Execute the processor and configure Logstash

Parameters:

Name	Type	Description	Default
`dataset_dir`	`Path`	The dataset path	required
`dataset_config`	`DatasetConfig`	The dataset configuration	required
`parser_config`	`LogstashParserConfig`	The dataset parser configuration	required
`es`	`Elasticsearch`	The elasticsearch client object	required

Source code in dataset/processors.py

def execute(
    self,
    dataset_dir: Path,
    dataset_config: DatasetConfig,
    parser_config: LogstashParserConfig,
    es: Elasticsearch,
) -> None:
    """Execute the processor and configure Logstash

    Args:
        dataset_dir: The dataset path
        dataset_config: The dataset configuration
        parser_config: The dataset parser configuration
        es: The elasticsearch client object
    """

    variables = self.context.load()
    variables.update(
        {
            "DATASET_DIR": dataset_dir,
            "DATASET": dataset_config,
            "PARSER": parser_config,
            "servers": self.servers,
            "USE_LEGACY_TEMPLATE": self.use_legacy_template,
        }
    )
    # add elasticsearch connection variables
    variables.update(get_transport_variables(es))

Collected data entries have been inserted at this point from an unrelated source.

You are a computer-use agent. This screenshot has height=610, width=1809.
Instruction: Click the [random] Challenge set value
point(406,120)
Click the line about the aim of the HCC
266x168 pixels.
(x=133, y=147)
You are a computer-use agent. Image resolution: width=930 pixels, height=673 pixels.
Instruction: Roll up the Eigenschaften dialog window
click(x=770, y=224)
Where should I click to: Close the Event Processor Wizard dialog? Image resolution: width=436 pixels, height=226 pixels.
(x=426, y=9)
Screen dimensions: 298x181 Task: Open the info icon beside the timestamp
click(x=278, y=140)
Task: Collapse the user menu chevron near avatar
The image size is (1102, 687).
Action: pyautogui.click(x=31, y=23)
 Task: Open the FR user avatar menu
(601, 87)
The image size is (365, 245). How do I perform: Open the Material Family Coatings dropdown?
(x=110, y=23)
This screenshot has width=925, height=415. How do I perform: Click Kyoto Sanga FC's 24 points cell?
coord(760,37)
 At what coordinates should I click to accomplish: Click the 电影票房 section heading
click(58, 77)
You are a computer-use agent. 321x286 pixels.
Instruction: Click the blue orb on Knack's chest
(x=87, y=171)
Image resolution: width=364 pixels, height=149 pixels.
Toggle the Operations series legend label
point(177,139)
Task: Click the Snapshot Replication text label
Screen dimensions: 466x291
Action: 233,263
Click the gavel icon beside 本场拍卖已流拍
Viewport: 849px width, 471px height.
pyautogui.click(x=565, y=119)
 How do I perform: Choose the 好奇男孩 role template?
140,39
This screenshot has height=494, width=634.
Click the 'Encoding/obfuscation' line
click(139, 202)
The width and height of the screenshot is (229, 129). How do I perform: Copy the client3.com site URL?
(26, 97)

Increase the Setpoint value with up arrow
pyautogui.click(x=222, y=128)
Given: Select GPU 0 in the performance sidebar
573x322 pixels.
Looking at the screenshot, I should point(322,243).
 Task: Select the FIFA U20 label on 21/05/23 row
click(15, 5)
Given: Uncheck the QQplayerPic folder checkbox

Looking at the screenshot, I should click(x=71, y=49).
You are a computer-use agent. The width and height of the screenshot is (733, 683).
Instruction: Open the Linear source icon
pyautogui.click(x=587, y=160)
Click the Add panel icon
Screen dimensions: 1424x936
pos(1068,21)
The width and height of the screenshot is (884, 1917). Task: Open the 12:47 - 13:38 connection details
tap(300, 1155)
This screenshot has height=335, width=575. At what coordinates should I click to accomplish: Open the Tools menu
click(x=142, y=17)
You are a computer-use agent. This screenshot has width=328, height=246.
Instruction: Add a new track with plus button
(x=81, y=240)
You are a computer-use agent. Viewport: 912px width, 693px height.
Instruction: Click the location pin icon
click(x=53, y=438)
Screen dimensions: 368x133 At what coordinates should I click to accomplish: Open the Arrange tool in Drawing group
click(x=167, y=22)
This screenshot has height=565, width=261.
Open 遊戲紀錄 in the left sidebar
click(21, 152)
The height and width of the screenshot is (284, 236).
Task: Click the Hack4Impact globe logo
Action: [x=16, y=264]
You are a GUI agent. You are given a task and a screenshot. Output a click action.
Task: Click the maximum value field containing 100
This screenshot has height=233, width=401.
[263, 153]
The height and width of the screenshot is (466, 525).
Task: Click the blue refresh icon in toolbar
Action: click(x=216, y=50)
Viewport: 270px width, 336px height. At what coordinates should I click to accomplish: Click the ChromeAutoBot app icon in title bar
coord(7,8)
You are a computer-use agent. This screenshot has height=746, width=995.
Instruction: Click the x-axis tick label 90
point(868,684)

    # create all logstash directories
    create_dirs(
        [
            parser_config.settings_dir,
            parser_config.conf_dir,
            parser_config.data_dir,
            parser_config.log_dir,
        ]
    )

    # copy jvm and log4j config to settings dir if they don't exist
    copy_package_file(
        "cr_kyoushi.dataset.files",
        "jvm.options",
        parser_config.settings_dir.joinpath("jvm.options"),
    )
    copy_package_file(
        "cr_kyoushi.dataset.files",
        "log4j2.properties",
        parser_config.settings_dir.joinpath("log4j2.properties"),
    )

    # write logstash configuration
    write_template(
        self.logstash_template,
        parser_config.settings_dir.joinpath("logstash.yml"),
        variables,
        es,
    )

    # write pipelines configuration
    write_template(
        self.piplines_template,
        parser_config.settings_dir.joinpath("pipelines.yml"),
        variables,
        es,
    )

    # write index template
    write_template(
        self.index_template_template,
        parser_config.settings_dir.joinpath(
            f"{dataset_config.name}-index-template.json"
        ),
        variables,
        es,
    )

    # write legacy index template
    write_template(
        self.legacy_index_template_template,
        parser_config.settings_dir.joinpath(
            f"{dataset_config.name}-legacy-index-template.json"
        ),
        variables,
        es,
    )

    # write input configuration
    write_template(
        self.input_template,
        parser_config.conf_dir.joinpath(self.input_config_name),
        variables,
        es,
    )

    # write output configuration
    write_template(
        self.output_template,
        parser_config.conf_dir.joinpath(self.output_config_name),
        variables,
        es,
    )

    # write pre process configuration
    write_template(
        self.pre_process_template,
        parser_config.conf_dir.joinpath(self.pre_process_name),
        variables,
        es,
    )

`validate_servers(v)` `classmethod` ¶

Validate the server logs configuration.

Parameters:

Name	Type	Description	Default
`v`	`Dict[str, Any]`	A single log configuration element	required

Returns:

Type	Description
`Dict[str, Any]`	The validated and parsed log configuration element

Source code in dataset/processors.py

@validator("servers", each_item=True)
def validate_servers(cls, v: Dict[str, Any]) -> Dict[str, Any]:
    """Validate the server logs configuration.

    Args:
        v: A single log configuration element

    Returns:
        The validated and parsed log configuration element
    """
    assert "logs" in v, "Each server must have a logs configuration"
    v["logs"] = parse_obj_as(List[LogstashLogConfig], v["logs"])
    return v

`PcapElasticsearchProcessor` `pydantic-model` ¶

Processor for converting PCAP files to ndjson format.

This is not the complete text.